On the 7th of September 1533, at the royal palace of Greenwich in Kent, was born, under circumstances as peculiar as her after-life proved eventful and illustrious, Elizabeth daughter of king Henry VIII. and his queen Anne Boleyn.
Delays and difficulties equally grievous to the impetuous temper of the man and the despotic habits of the prince, had for years obstructed Henry in the execution of his favourite project of repudiating, on the plea of their too near alliance, a wife who had ceased to find favor in his sight, and substituting on her throne the youthful beauty who had captivated his imagination. At length his passion and his impatience had arrived at a pitch capable of bearing down every obstacle.
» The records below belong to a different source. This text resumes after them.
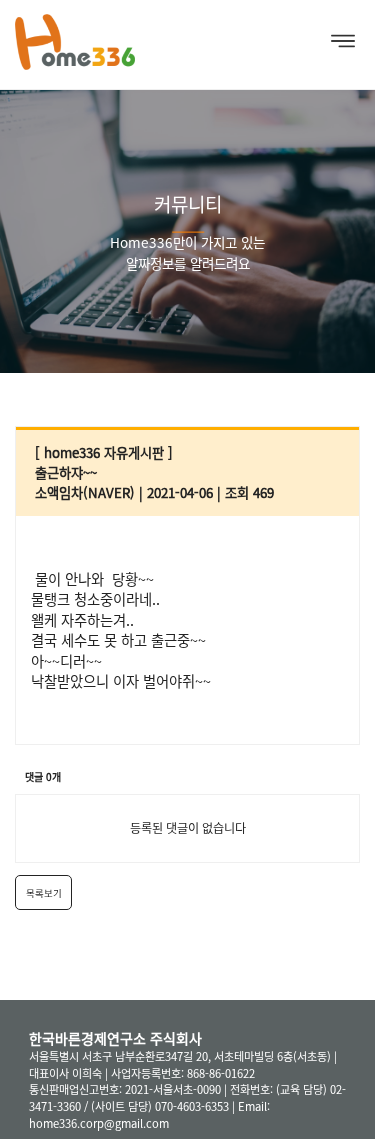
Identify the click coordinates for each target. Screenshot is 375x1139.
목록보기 (44, 893)
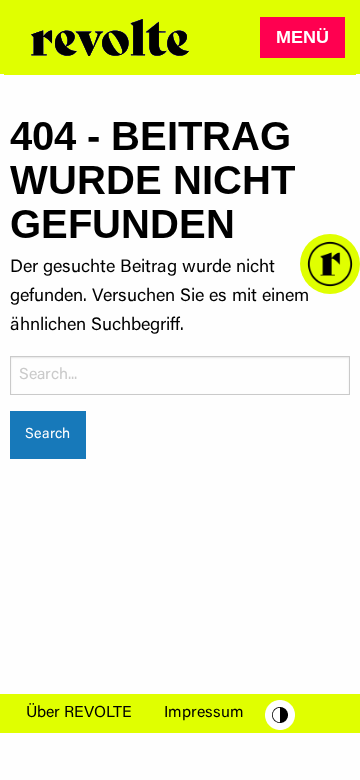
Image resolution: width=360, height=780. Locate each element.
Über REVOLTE (79, 713)
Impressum (204, 713)
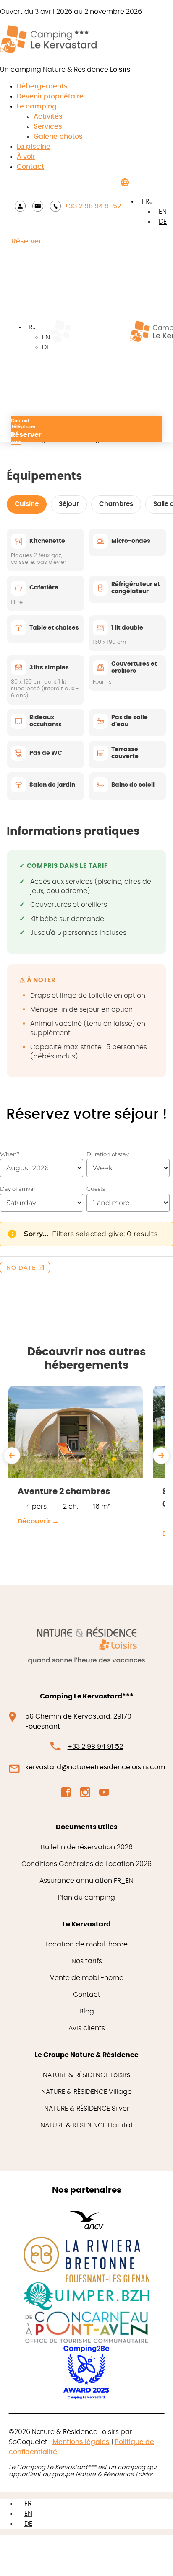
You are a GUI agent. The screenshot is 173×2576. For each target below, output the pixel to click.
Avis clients (86, 2028)
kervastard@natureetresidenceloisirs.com (95, 1767)
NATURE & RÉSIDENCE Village (86, 2091)
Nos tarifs (86, 1961)
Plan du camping (86, 1897)
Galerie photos (58, 136)
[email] (38, 205)
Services (48, 126)
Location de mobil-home (86, 1944)
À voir (26, 156)
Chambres (116, 504)
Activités (48, 116)
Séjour (69, 504)
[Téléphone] (55, 205)
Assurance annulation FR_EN (86, 1880)
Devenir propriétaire (50, 96)
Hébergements (42, 86)
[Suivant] (161, 1455)
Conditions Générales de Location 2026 (86, 1864)
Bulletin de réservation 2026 (87, 1847)
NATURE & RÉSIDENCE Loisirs (86, 2075)
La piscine (33, 146)
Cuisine (27, 504)
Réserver (25, 241)
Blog (86, 2011)
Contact (30, 166)
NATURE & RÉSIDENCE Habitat (86, 2125)
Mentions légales (81, 2442)
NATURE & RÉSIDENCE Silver (86, 2108)
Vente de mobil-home (86, 1978)
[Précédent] (11, 1455)
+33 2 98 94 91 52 (92, 206)
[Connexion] (20, 205)
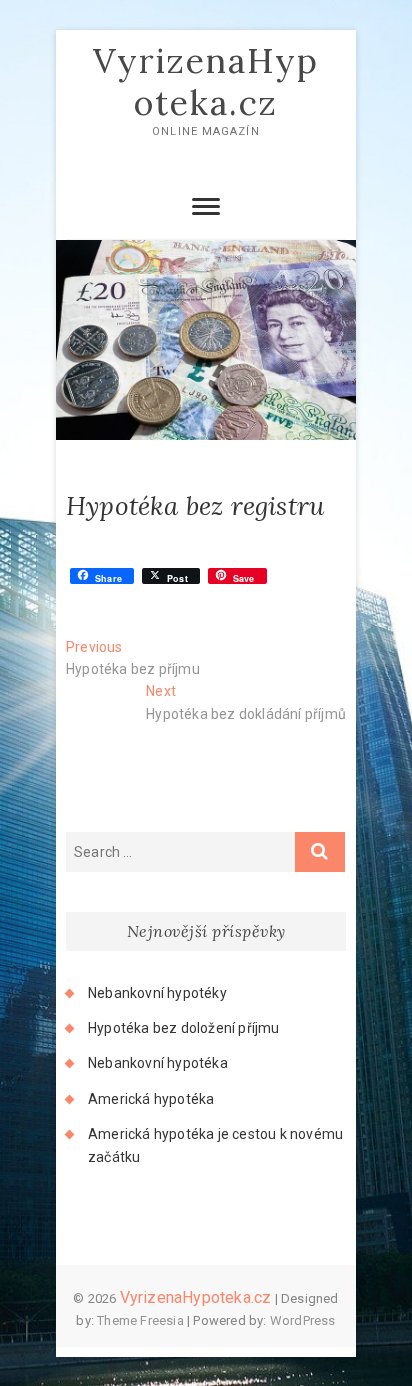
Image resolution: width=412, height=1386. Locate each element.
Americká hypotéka (151, 1099)
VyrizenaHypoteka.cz (206, 81)
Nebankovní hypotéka (158, 1063)
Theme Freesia (140, 1320)
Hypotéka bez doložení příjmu (184, 1028)
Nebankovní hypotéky (157, 993)
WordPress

With that contempt of decorum which he displayed so remarkably in some former, and many later transactions of his life, he caused his private marriage with Anne Boleyn to precede the sentence of divorce which he had resolved that his clergy should pronounce against Catherine of Arragon; and no sooner had this judicial ceremony taken place, than the new queen was openly exhibited as such in the face of the court and the nation.
An unusual ostentation of magnificence appears to have attended the celebration of these august nuptials. The fondness of the king for pomp and pageantry was at all times excessive, and on this occasion his love and his pride would equally conspire to prompt an extraordinary display.